> **WORK TO COMPLETE**
Retype the entries, please, from their first line to the line containing "Image resolution: width=528", exactly and only those lines, minus the pictures.

> **Saved data entries**
▬▬▬▬▬▬

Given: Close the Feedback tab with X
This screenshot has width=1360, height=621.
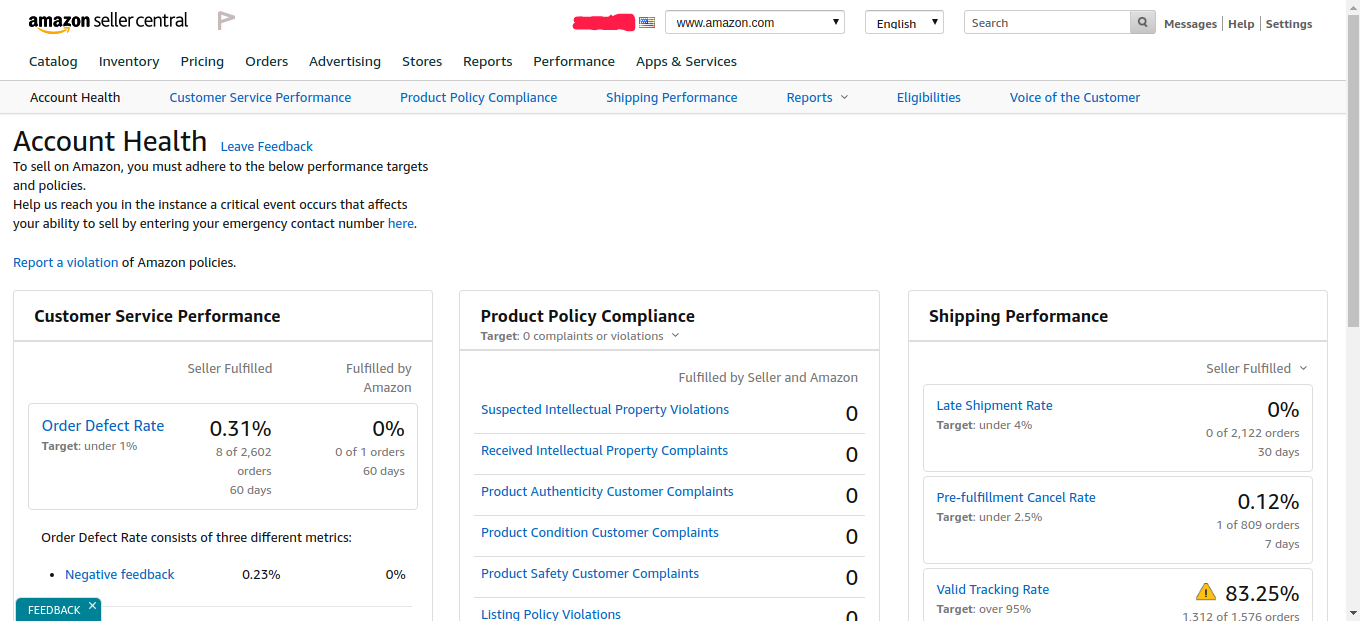Looking at the screenshot, I should [x=92, y=606].
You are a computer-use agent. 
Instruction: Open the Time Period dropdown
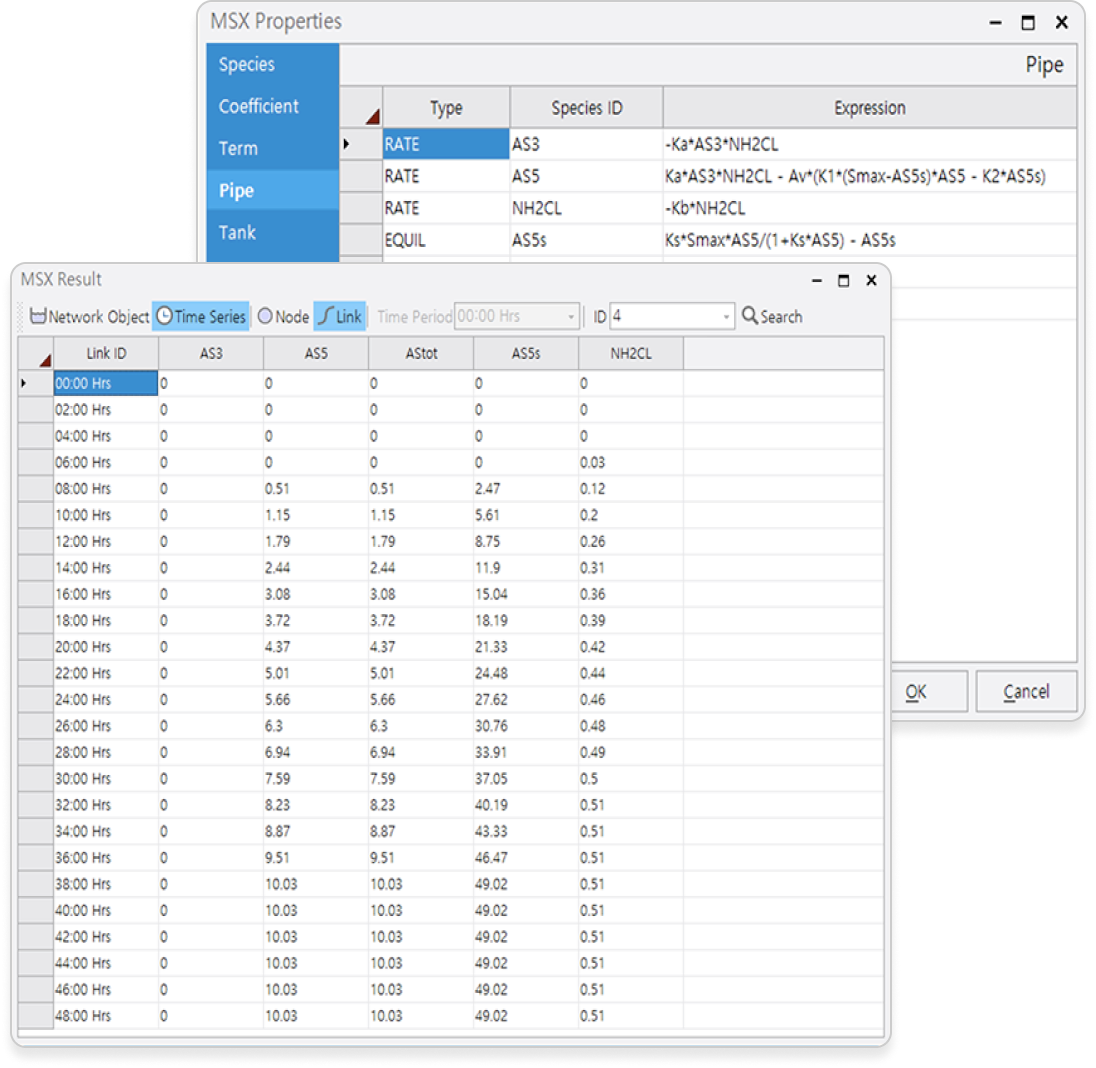click(x=572, y=317)
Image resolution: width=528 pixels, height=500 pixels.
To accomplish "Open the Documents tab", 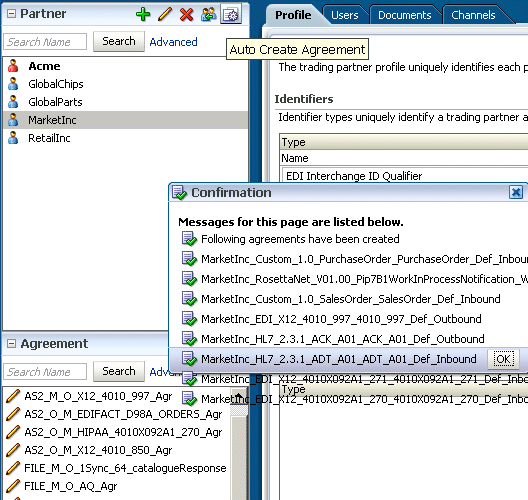I will pos(404,15).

▬▬▬▬▬▬

> **RESPONSE AREA**
Given: Close the Feedback tab with X
This screenshot has width=1360, height=621.
Looking at the screenshot, I should [x=92, y=606].
You are a computer-use agent. 
Instruction: Open the Time Period dropdown
click(x=572, y=317)
Image resolution: width=528 pixels, height=500 pixels.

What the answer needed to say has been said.